The quality of provision


How effective are teaching and learning in meeting the full range of learners' needs?3
How well do the curriculum and other activities meet the range of needs and interests of learners?2
How well are learners cared for, guided and supported?3

Leadership and management


How effective are leadership and management in raising achievement and supporting all learners?3
How effectively leaders and managers at all levels set clear direction leading to improvement and promote high quality of care and education3
How effectively leaders and managers use challenging targets to raise standards3
The effectiveness of the school's self-evaluation2
How well equality of opportunity is promoted and discrimination eliminated3
How well does the school contribute to community cohesion?3
How effectively and efficiently resources, including staff, are deployed to achieve value for money3
The extent to which governors and other supervisory boards discharge their responsibilities3
Do procedures for safeguarding learners meet current government requirements?Yes
Does this school require special measures?No
Does this school require a notice to improve?No


1 Grade 1 - Exceptionally and consistently high; Grade 2 - Generally above average with none significantly below average; Grade 3 - Broadly average to below average; Grade 4 - Exceptionally low.

Annex B

Text from letter to pupils explaining the findings of the inspection


You may remember that recently I visited your school with Mr Crowther to see how well you are learning. Thank you for talking to us and for sharing your views about your school.
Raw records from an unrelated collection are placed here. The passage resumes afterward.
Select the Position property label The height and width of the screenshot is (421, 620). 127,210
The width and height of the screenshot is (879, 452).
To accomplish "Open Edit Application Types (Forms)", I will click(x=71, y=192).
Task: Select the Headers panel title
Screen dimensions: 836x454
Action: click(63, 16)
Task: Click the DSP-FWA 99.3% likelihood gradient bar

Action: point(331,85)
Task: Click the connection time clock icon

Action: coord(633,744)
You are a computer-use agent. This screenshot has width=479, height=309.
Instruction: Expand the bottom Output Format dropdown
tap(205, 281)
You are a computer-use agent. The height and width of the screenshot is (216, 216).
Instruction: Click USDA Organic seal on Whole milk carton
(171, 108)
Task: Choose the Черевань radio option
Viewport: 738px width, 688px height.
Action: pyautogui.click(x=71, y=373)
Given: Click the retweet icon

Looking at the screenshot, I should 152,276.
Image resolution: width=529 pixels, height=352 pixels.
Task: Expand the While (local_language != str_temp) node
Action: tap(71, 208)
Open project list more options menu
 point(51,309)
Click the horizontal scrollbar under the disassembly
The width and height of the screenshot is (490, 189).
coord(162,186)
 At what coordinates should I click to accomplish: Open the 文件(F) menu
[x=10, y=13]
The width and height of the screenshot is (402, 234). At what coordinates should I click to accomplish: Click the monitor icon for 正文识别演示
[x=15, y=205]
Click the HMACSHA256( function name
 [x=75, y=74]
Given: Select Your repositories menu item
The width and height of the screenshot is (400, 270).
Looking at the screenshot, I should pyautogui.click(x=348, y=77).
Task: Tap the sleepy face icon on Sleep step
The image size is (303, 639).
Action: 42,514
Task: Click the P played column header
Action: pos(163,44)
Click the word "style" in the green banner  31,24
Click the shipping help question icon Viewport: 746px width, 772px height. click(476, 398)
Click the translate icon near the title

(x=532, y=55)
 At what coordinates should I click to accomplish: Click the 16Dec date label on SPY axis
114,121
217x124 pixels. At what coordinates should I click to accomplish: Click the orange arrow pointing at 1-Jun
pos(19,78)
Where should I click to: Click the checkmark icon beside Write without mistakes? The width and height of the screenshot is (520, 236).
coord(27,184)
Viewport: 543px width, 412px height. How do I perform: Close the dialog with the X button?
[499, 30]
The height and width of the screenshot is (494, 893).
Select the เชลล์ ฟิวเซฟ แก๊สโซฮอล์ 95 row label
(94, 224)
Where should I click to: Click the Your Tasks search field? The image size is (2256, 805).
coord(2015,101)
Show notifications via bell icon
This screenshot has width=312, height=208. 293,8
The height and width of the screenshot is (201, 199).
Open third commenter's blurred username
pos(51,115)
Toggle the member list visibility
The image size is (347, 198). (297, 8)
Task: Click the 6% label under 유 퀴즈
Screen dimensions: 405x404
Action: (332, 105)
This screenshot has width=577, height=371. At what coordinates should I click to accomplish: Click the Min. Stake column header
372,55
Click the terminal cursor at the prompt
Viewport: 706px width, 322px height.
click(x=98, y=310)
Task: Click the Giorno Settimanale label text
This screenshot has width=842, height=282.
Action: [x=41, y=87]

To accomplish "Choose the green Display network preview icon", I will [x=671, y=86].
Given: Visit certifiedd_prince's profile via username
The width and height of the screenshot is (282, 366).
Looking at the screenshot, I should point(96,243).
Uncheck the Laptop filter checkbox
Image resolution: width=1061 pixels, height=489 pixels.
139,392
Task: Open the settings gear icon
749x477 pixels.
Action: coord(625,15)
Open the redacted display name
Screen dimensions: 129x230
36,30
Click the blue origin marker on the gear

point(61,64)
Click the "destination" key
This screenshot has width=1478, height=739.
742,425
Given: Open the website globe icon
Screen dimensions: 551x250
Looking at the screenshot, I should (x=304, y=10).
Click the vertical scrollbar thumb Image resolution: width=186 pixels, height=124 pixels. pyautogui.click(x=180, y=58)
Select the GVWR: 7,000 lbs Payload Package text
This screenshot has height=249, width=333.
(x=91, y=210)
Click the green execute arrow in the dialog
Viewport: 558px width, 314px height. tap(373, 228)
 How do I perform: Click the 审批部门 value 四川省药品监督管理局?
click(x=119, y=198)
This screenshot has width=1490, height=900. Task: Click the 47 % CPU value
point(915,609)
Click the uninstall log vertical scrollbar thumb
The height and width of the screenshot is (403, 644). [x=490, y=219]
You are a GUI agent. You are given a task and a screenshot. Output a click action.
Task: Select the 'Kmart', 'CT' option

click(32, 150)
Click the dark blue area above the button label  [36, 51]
This letter is to tell you what we found.

We judged your school to be satisfactory. This means that it needs to do some things better. Your school was without a headteacher for a while and it was a difficult time for some of you who had several teachers in one school year. But now you have a new headteacher and your deputy headteacher is back and things are beginning to settle. They have good quality plans to improve your school and ensure that you achieve as well as you are able.

We were impressed by your good manners and lively conversation. Your behaviour is good. We saw evidence that you are keen to do your best and most of you concentrate well in lessons. You know how to keep fit and healthy and we were pleased to learn that you enjoy the out of school activities, particularly the residential visit. The school council is proud of their work and keen to improve the school. You are good at raising money for charities and you told us that you are caring to each other. You say that you feel safe in school and children who join the school during the school year and from other countries are quickly made to feel welcome.

We looked at the standards you reach at the end of Year 2 and Year 6. We think some of you can do better and your headteacher agrees. We have asked for you to be given work that challenges you in all your lessons so that you make faster progress and that you know exactly how to improve your work. You can help with this by always trying your best and making sure that you tell your teachers if you find the work too easy or too hard. We have also asked your headteacher to make sure that all your lessons are good or better and to check the success of the school's plans for improvement against the standards you reach in your work and personal development. I wish you the very best for the future.